I do use a ton of local (up to 6cc) from skin to get down to epidural space. If I am deeper than expected when checking the lateral, checking the lateral, checking the lateral, checking the lateral (do you guys check laterals? :laugh:) I sometimes get a drop of lido 1% in the canal and have caused reduced sensation in the leg for 15 minutes. Then we keep them for 30 to make sure things are back to normal. Slows down the day a bit.

A lot of folks trained with 4cc lido/bupi and 4cc NSS/steroid for ILESI/CESI. Still within the SOC, just not sharp like low volume NSS/steroid.
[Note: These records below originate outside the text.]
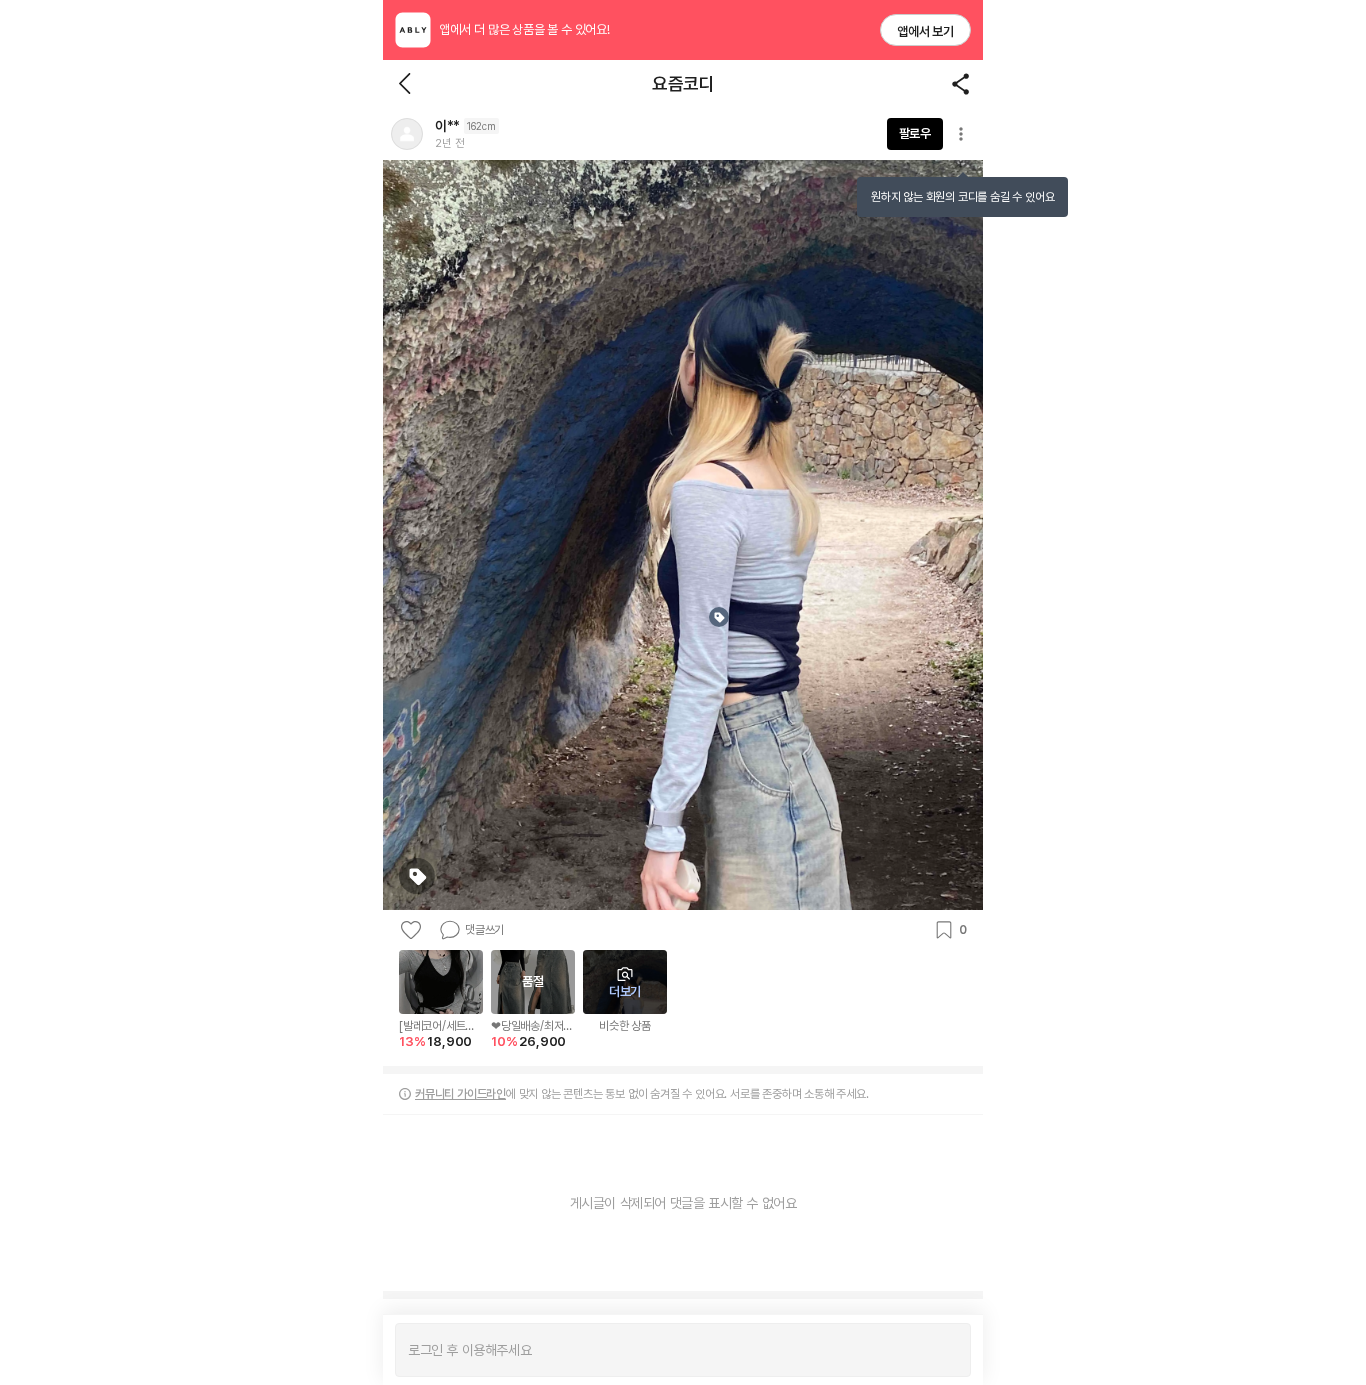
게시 (945, 1350)
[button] (407, 134)
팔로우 (915, 133)
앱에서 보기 (925, 31)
CESI with high spinal is going to ruin your afternoon schedule.
 
And, if the person stays the whole morning and misses work, you end up buying the medical office they work at lunch.

It's a nice gesture. My fellowship director taught me that. 👍
 
And, if the person stays the whole morning and misses work, you end up buying the medical office they work at lunch.

It's a nice gesture. My fellowship director taught me that. 👍

Nice, but clearly knows not how to run a business, or does he?

Got a spinal? If not ascending and only L spine- you owe the patient chocolate cake. One of the rules in my fellowship training.
 
It's diagnostic. It tells you that you are in the right disc space/level right away. Yes you are injecting steroids, but as you know steroids take many days to work, some get absorbed systemically,etc.

I use local aneshtetic but usually a veyr small amount (1ml) diluated with NS. Additionally, at this small dosage especially when mixed with saline, I doubt one would get a profound weakness. Bupi is generally more sensory.....

there is no way that is diagnostic.

Even a "selective" nerve root block probably goes everywhere. i don't call them selective anymore, I call them targeted nerve blocks.